** SOURCE MATERIAL follows **

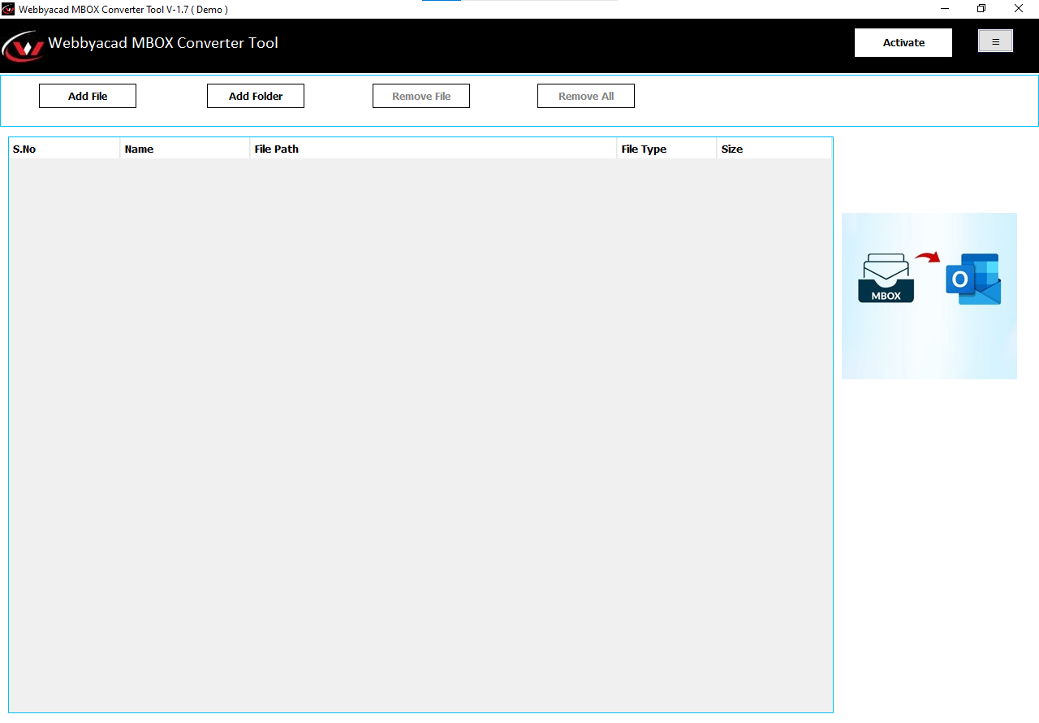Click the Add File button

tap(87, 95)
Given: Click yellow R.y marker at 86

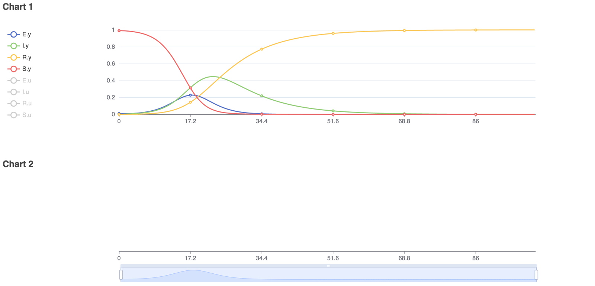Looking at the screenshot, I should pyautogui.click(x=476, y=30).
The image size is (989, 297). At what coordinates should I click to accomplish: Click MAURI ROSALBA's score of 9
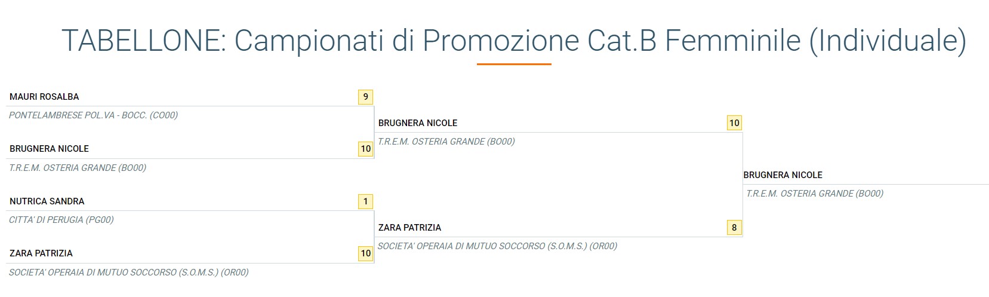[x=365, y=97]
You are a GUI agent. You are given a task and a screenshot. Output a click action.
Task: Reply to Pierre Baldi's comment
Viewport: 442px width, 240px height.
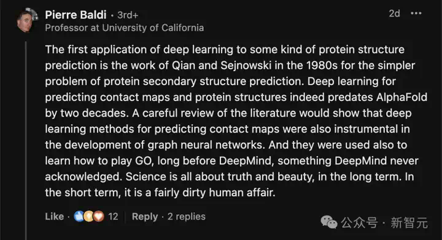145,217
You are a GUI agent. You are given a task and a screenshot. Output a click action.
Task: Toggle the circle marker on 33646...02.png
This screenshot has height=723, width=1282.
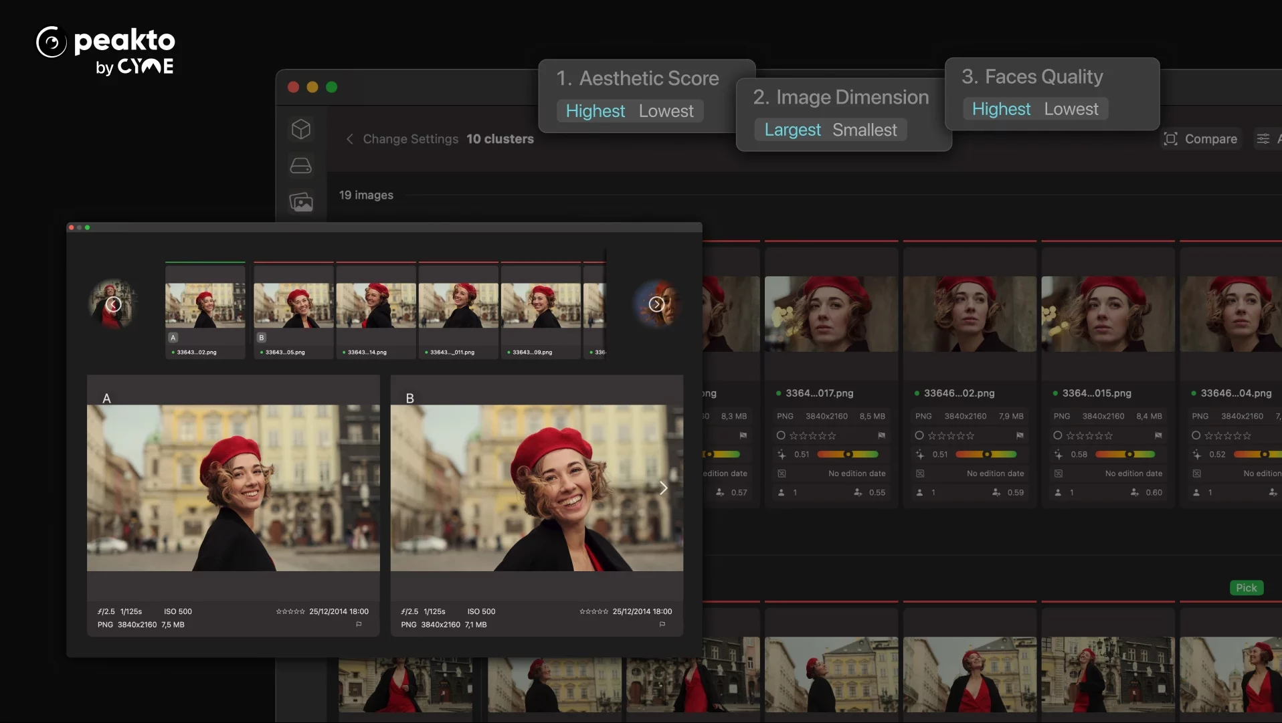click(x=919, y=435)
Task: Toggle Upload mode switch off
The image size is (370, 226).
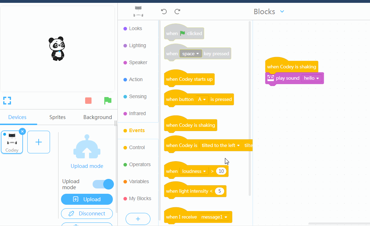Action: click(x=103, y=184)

** End of SOURCE MATERIAL **
** SOURCE MATERIAL follows **

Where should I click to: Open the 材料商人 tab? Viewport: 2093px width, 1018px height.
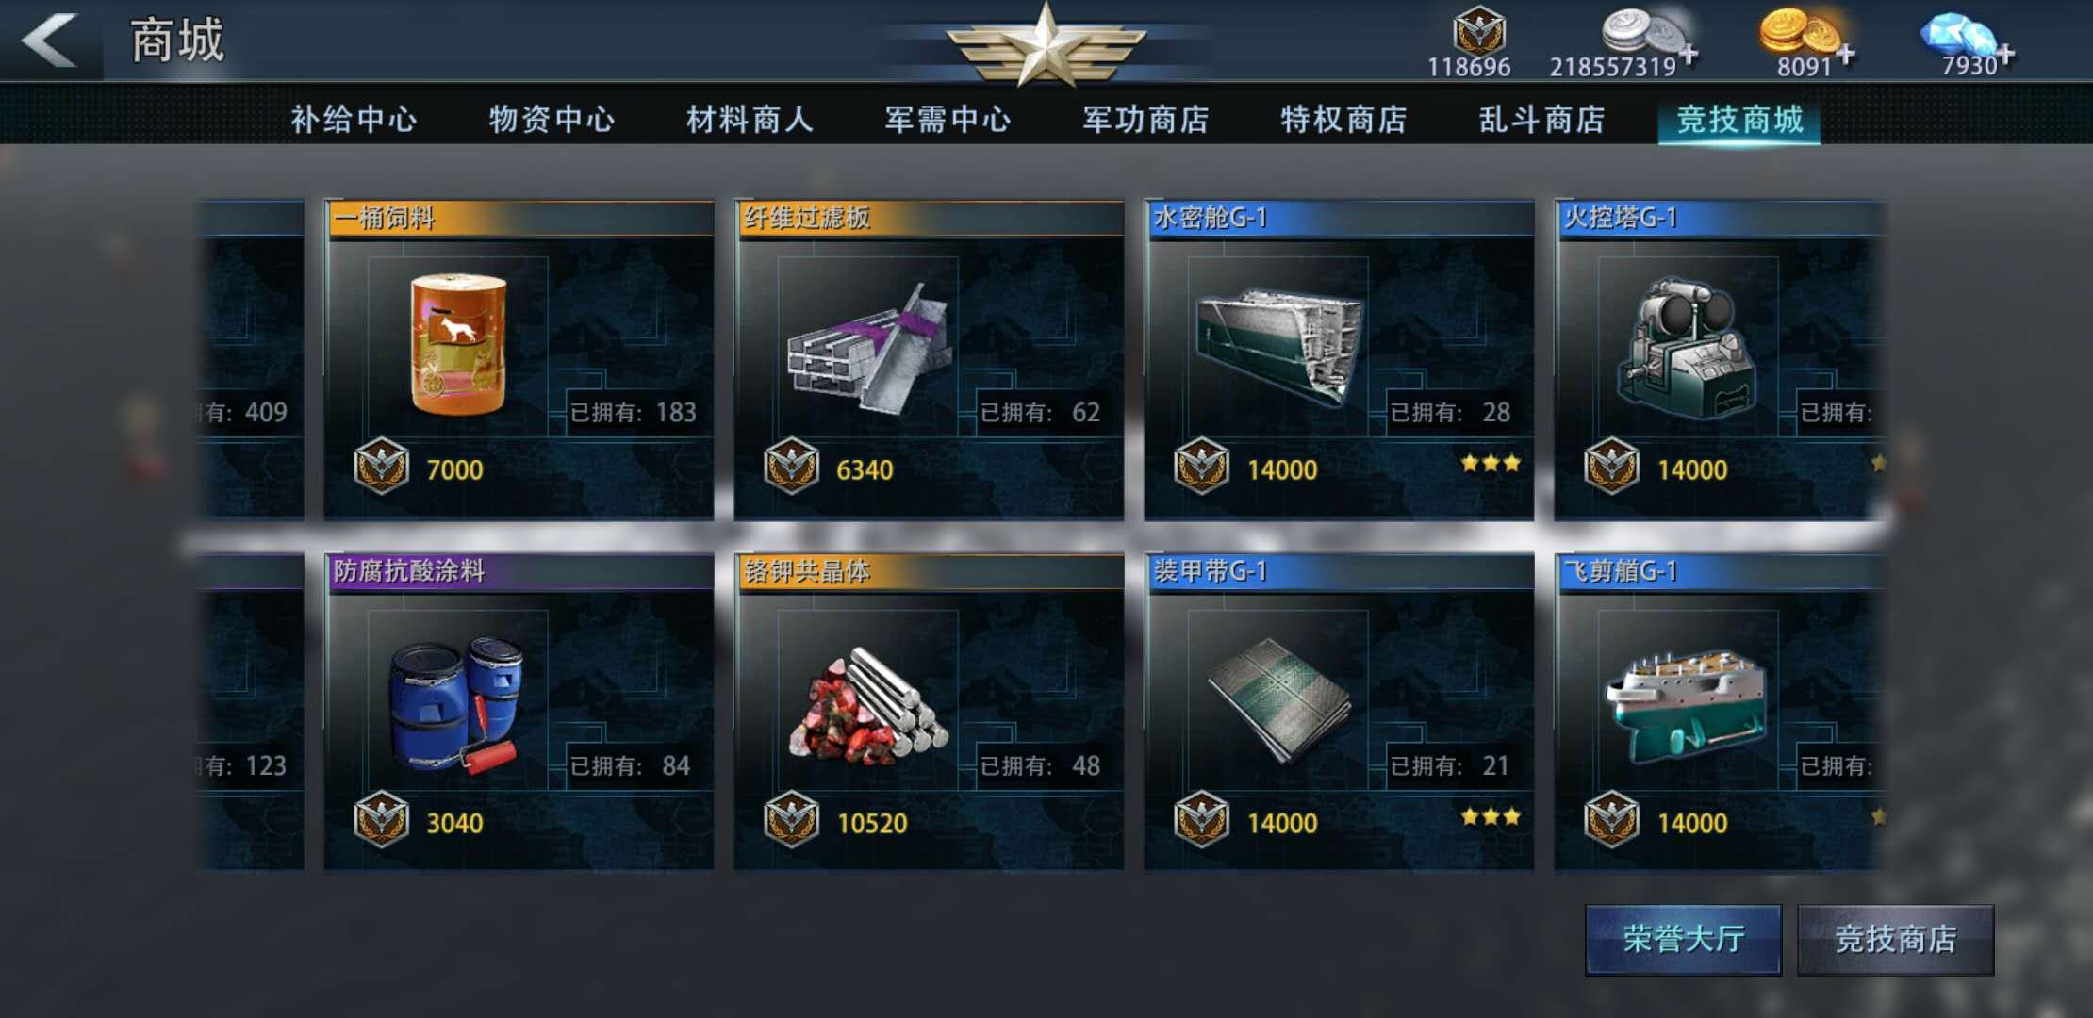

** End of SOURCE MATERIAL **

Using the material above, tally each line where the word "Toggle" appears. Reply with the total only.

## WRITTEN ANSWER
2